Saturday, December 15, 2012

We are all able to fly

Living at boarding for the past three years over and over again I've been told there are two kinds of people in this world, “the talkers and the doers” and I also in a small way figured out that horrible things in life that are complete shit that don’t ever seem to add up and seem to be a tumbling of shit over and over again there is a chance something good may come of it all.

I felt like listening to Taylor Swifts new album ‘Red’ it’s nice, it of course has some pop songs that are there to bring in the money. A song named ‘Ronan’ came on and listening to the lyrics of the song, unexpectedly I began to feel really upset. I went to Google and typed in ‘Taylor Swift Ronan’ and the first link that appeared was..  Ronan: The little boy who inspired a Taylor Swift song.

As I began to read it tears welled up in my eyes and as I listened to the song again, I read that Taylor had -written this song for (the mum) Maya (although the song is co-written with Maya) and how Maya had inspired Taylor to write this song from reading her blog and how amazing she thought Maya was for everything she had done, in bringing awareness to childhood cancer. Read it for yourself (the link is up above).

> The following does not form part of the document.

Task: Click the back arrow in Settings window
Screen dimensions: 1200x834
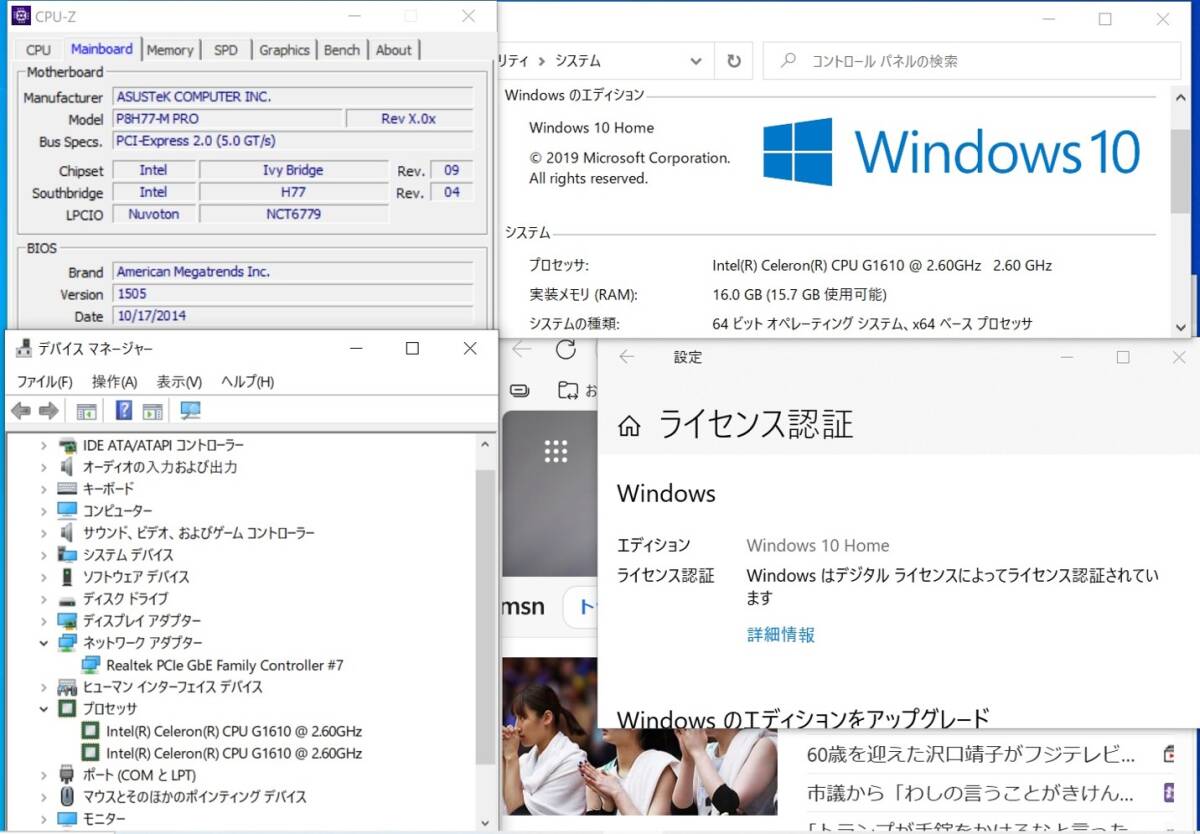Action: pos(627,357)
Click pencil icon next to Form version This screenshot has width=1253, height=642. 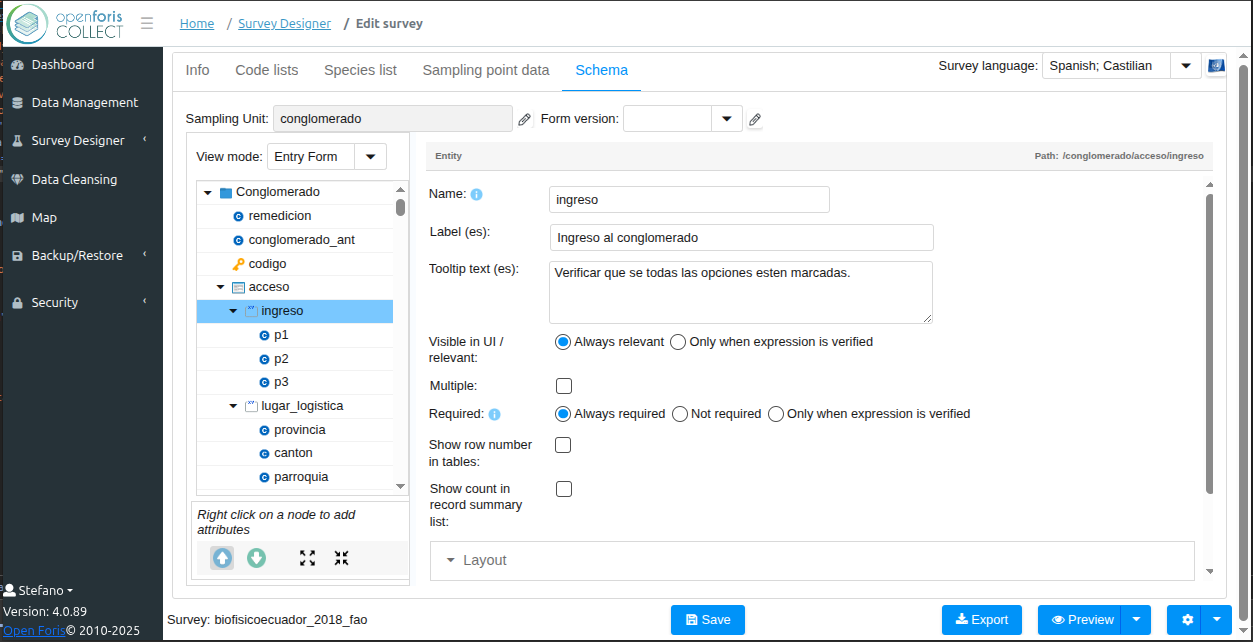click(x=755, y=119)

Mayas blog, you can feel for yourself how truly amazing this mother is through her heartfelt and overwhelming blog.. RockstartRonan-MissionStatement

Sitting here crying my eyes out writing this about a boy who I've never known, from it all what has moved me the most is that this mother has lost her whole world and although from reading her blog sounds as if she is still suffering miserably, she promised her son that she is going to in a way change the world for him and is now working towards this.

Ronan

This has made me think, today, this afternoon as I spent the morning in a hotel room watching movies and cartoons how lucky I was to be there alive, with my loving sister with fresh water, feeling happy and healthy and shortly my parents would be bringing me some lunch home. The thing is I didn't do a lot today, but now i have, because I have just decided that all though next year is about getting my soul back on track, its also going to be about getting involved in something. I don’t know what yet, but where ever we end up living for a while I’m going to go into a organisation and really get involved, also on our trip I’m going to do the best I possibly can and I'll let you know later what that is. 

I was talking to my dad yesterday, we have been having a lot of conversations lately about how messed up the world is, and I asked my dad doesn't all of it make you want to curl up in a ball in a corner and just cry and in return he told me that wherever you go in life you just have to be the best person you can be. I know my parents live by that even if they don’t talk about it to us often, my parents have always done the best they could both possibly do, be it for me and my elder sister, or in each place we've lived. They've put their hearts into it all, their love, passions and souls into it, whatever it was or where they were. That is what I must do too.
I hope you've learnt something from reading this.

Life is life, you can only do the best you can do, whatever that is do it, live every day, and what if today really was your last day? You just don’t know... You really don’t.